Last May, a medical emergency changed the News 14 Carolina producer's life. Her husband, Eric, a then 39 year old broadcast engineer for NASCAR suffered a bilateral stroke. There were no warning signs.
"It was leading up to Memorial Day weekend, we were making weekend plans and when I looked at him before he went to bed., we shared a joke, and shared a smile," said Tanisha. "When i went to work the next day, I kissed him goodbye like I normally do, he turned over and everything seemed fine."
Dr. Jodi Dodds is Eric's neurologist and one of the doctors at Presbyterian Hospital who spent the first three days post-stroke fighting to save his life.
"Those first few days can really look very challenging and very daunting and the question is how hard should you push, how aggressive should you be, what is this person's life going to be like a year out from the stroke," she said.
Eric couldn't speak, eat, or move the left side of his body for months. Now it's one year later and Eric is focused on recovery.
"I hope that things will get better," he said.

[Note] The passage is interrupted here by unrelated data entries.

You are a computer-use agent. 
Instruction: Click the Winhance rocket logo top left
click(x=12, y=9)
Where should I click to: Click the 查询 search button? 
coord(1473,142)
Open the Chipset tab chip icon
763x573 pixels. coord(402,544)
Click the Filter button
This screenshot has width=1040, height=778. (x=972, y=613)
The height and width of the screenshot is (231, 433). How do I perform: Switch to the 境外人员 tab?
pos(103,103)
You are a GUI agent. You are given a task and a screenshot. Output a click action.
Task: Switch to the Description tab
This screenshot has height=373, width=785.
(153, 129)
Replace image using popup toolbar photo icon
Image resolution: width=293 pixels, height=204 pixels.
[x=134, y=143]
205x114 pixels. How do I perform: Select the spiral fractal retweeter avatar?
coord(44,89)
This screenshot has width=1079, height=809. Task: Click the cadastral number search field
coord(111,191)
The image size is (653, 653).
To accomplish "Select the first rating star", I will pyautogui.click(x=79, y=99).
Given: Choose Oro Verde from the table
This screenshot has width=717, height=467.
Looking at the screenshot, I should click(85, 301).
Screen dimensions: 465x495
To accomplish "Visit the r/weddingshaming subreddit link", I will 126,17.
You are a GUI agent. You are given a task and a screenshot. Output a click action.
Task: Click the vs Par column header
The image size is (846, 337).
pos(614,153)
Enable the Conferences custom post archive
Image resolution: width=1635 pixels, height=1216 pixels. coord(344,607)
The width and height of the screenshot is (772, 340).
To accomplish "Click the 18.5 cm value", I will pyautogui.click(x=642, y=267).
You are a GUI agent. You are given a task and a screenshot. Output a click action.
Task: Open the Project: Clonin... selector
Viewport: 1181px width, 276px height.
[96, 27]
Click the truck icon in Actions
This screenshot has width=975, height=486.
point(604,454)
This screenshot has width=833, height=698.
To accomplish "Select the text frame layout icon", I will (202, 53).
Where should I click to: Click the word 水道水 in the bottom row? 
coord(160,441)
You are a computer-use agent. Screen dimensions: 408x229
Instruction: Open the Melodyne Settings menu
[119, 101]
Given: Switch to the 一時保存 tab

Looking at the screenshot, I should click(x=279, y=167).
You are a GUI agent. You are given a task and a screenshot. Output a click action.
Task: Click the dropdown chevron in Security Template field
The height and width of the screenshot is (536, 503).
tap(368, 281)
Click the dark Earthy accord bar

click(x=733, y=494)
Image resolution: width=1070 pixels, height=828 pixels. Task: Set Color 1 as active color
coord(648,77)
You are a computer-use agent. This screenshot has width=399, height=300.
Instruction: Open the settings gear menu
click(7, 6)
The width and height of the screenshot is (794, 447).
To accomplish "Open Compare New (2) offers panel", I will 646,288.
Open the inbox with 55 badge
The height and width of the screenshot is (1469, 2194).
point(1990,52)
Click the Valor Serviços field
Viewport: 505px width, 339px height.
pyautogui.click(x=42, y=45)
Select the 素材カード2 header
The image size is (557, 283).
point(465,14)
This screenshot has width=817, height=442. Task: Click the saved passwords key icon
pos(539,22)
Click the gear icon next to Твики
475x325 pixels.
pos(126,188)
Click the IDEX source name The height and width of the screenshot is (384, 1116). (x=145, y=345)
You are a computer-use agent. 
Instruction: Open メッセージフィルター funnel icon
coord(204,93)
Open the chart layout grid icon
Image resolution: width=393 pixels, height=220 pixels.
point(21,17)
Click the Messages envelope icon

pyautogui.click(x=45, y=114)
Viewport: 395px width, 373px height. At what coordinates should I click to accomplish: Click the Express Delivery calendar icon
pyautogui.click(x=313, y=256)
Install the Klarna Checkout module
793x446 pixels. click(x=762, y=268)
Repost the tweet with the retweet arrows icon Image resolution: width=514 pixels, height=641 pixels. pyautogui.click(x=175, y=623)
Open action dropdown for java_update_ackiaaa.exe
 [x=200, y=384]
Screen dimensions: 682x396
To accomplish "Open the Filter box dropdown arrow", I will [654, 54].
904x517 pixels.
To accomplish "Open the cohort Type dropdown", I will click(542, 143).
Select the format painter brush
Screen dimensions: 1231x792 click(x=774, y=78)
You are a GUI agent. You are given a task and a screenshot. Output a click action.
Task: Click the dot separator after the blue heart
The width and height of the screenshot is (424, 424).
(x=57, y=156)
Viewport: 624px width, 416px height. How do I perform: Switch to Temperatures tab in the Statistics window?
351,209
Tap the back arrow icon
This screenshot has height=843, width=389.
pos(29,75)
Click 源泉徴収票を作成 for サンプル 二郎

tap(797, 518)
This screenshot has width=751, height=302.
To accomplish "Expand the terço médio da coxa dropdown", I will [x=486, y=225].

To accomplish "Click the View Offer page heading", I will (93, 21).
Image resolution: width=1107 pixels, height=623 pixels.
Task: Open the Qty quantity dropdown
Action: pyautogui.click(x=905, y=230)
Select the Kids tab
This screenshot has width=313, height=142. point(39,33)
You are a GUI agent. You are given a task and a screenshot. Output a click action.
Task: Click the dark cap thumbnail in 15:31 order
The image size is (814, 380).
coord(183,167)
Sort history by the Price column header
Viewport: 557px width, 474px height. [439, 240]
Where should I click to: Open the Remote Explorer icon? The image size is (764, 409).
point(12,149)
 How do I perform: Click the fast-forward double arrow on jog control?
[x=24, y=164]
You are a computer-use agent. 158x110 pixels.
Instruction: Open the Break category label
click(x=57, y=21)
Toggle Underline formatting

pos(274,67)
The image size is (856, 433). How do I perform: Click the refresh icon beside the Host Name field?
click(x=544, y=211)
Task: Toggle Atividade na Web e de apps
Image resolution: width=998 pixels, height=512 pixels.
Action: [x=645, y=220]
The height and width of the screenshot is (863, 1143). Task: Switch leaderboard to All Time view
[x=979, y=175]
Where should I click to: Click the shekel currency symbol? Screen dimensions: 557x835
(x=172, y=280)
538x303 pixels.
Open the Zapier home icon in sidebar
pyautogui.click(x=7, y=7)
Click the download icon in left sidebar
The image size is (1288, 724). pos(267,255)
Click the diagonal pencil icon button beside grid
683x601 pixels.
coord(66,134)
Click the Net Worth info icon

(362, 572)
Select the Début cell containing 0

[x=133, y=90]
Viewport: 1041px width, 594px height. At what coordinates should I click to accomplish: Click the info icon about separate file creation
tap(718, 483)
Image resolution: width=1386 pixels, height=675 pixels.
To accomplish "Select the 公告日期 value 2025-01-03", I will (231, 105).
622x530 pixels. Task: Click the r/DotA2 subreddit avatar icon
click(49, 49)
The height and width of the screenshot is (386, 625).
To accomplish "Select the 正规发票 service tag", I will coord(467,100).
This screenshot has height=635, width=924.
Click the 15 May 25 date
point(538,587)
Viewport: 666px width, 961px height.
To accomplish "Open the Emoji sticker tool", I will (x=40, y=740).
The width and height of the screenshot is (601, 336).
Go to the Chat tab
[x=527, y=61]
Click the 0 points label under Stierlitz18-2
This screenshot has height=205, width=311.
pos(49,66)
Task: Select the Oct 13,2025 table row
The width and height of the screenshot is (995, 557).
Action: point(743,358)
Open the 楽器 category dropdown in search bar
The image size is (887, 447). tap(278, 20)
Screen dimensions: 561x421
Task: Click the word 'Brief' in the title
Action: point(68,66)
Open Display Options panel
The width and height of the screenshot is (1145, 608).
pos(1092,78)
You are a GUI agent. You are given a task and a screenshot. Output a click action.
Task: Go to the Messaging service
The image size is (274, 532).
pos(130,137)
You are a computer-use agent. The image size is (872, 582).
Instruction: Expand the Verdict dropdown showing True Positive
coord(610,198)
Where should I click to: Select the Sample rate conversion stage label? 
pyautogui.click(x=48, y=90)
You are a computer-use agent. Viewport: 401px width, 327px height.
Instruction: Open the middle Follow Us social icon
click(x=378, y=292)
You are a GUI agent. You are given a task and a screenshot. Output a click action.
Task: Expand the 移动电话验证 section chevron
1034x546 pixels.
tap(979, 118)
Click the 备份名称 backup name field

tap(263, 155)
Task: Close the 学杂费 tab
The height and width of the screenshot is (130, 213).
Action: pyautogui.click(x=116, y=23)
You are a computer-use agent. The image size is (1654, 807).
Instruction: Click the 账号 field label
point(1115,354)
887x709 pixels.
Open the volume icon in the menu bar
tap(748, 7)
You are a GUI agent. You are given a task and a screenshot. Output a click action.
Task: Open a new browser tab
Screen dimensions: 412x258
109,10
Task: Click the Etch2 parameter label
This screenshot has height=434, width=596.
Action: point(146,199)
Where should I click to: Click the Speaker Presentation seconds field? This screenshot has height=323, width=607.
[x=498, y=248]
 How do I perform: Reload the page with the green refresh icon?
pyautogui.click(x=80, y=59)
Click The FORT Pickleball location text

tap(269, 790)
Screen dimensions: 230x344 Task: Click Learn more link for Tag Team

Auto body shop owner Gary Moya Mendez's story is a little different. Gary, 51, suffered a stroke at age 13 because of a genetic disorder called GRA, or glucocorticoid-remediable aldosteronism.
"I was riding my bike and all of a sudden something just hit me like a bad headache just phasing in and out," he said.
A blood vessel burst on the right side of Gary's brain and caused him to lose a lot of his sight and movement on the left side of his body. He learned to walk again and regained some movement in his left hand. His eldest daughter inherited the GRA gene and takes every precaution against stroke.
Gary and Eric are similar in that they both suffered strokes at a young age.
The Centers for Disease Control reports nearly one quarter of strokes happened in people younger than 65. It's becoming more common because of the increasing number of people who smoke, have diabetes or are obese. However, when it comes to rehabilitation, the age of a stroke patient may play a significant role in their recovery.
"Young patients tend to have healthier brains and so they're better able to compensate for these deficits that they have and they're able to rehabilitate effectively," said Dodds.
Thanks to therapy, Eric can now speak and eat and is working on walking again.
"Two years I see myself playing with our son and living the dream," he said.